> _WORK TASK_
Here is the task for the listing below: output exactly the lines from the one containing "Task: Switch to the 音频 tab" through the one containing "Expand the Синоди dropdown menu", and leave out the pictures.

> _DATA LISTING_
<<<<
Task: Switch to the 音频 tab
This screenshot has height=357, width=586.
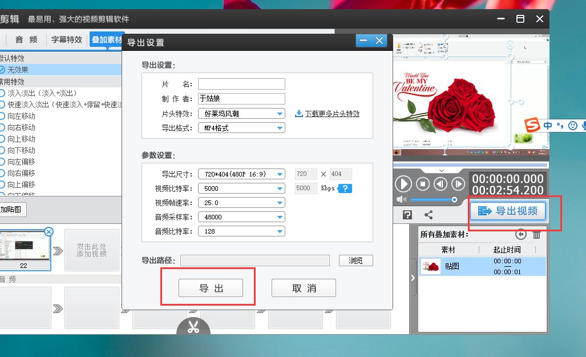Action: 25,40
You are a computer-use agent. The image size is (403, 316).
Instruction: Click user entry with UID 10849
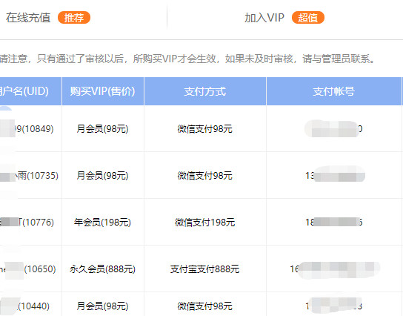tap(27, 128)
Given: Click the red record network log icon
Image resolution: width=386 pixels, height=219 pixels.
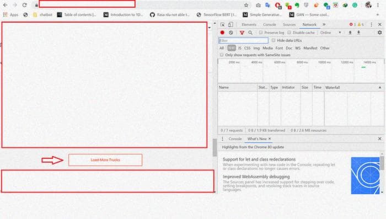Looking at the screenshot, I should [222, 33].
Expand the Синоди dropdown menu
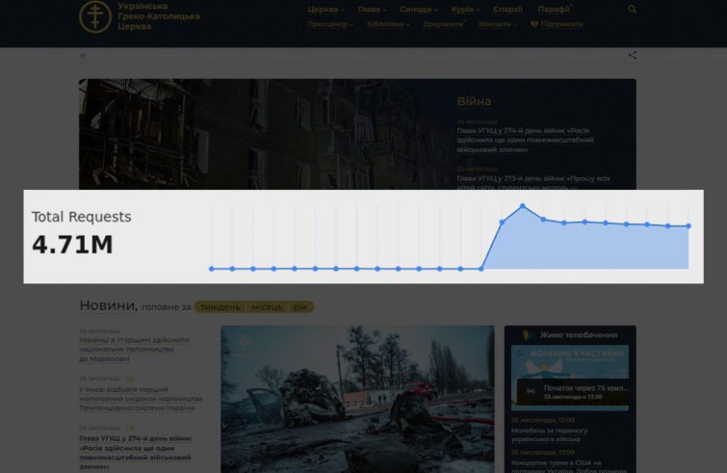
>>>>
<<<<
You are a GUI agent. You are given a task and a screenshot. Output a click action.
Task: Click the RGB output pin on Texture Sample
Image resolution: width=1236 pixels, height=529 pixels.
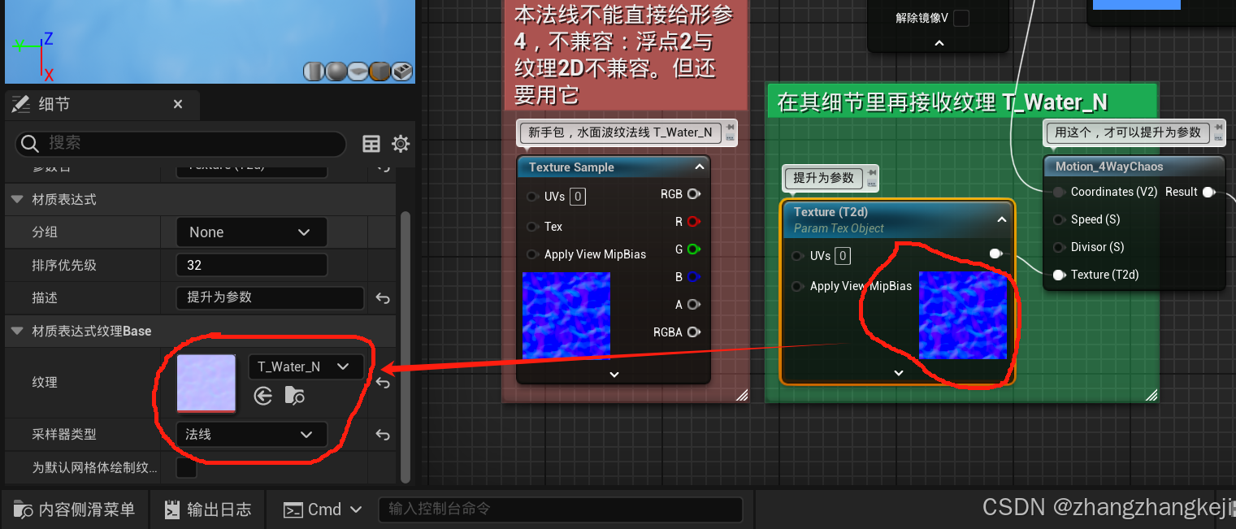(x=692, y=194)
>>>>
<<<<
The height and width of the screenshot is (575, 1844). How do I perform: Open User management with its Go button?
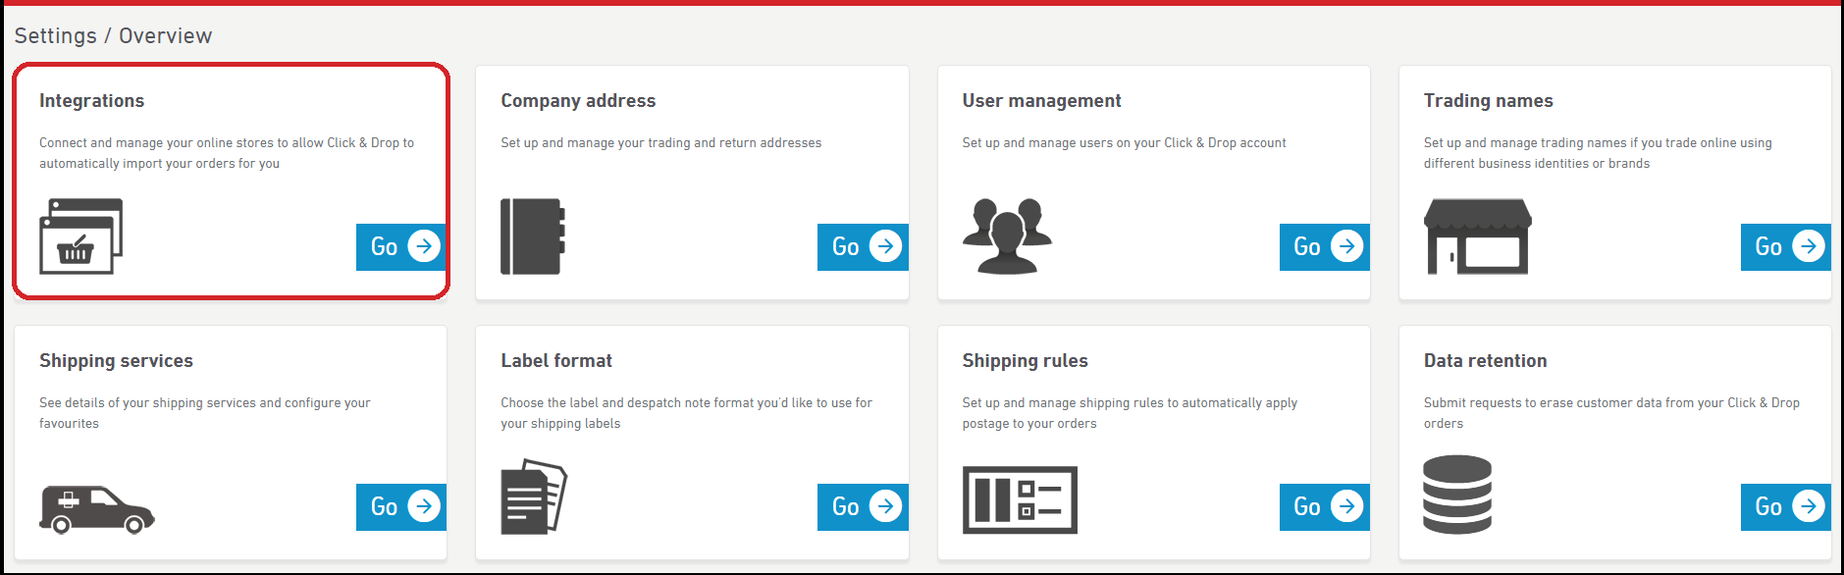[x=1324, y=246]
>>>>
> _TASK RESULT_
Task: Switch to the 音频 tab
This screenshot has height=357, width=586.
Action: 25,40
You are a computer-use agent. The image size is (403, 316).
Instruction: Click user entry with UID 10849
tap(27, 128)
Given: Click the red record network log icon
Image resolution: width=386 pixels, height=219 pixels.
Looking at the screenshot, I should [222, 33].
Expand the Синоди dropdown menu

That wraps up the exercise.